EXERCISE:
Where does the string "computer" appear in the listing below? Copy every line where it does.

*** Opening GIVEN DATA ***

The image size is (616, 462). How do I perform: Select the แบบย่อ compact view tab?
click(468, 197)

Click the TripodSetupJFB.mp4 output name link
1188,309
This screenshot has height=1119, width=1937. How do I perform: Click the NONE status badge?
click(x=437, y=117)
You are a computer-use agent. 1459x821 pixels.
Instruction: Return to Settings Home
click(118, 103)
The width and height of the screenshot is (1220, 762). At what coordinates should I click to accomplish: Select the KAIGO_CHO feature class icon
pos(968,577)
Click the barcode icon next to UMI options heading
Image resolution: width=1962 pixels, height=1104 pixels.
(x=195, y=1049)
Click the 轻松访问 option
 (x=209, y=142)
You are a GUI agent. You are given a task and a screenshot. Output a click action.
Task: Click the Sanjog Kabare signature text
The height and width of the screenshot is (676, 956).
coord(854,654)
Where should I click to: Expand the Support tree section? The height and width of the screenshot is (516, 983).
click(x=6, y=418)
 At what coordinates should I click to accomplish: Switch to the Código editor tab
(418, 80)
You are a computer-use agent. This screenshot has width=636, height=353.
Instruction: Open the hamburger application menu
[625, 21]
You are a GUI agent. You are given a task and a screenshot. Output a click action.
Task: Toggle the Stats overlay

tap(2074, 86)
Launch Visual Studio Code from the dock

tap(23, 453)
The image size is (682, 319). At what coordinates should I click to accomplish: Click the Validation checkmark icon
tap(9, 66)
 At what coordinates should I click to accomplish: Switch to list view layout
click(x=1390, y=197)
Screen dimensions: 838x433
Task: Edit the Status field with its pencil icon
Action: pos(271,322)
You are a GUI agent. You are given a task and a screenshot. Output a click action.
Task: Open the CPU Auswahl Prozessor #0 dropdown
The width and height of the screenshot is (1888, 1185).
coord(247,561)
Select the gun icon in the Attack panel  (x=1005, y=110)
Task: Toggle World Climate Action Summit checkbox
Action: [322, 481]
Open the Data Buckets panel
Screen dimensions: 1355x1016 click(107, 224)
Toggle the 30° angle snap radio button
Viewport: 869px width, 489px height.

*** Closing GIVEN DATA ***

RESULT:
You are a computer-use agent. 1459x821 pixels.
You are a computer-use agent. This screenshot has width=636, height=353.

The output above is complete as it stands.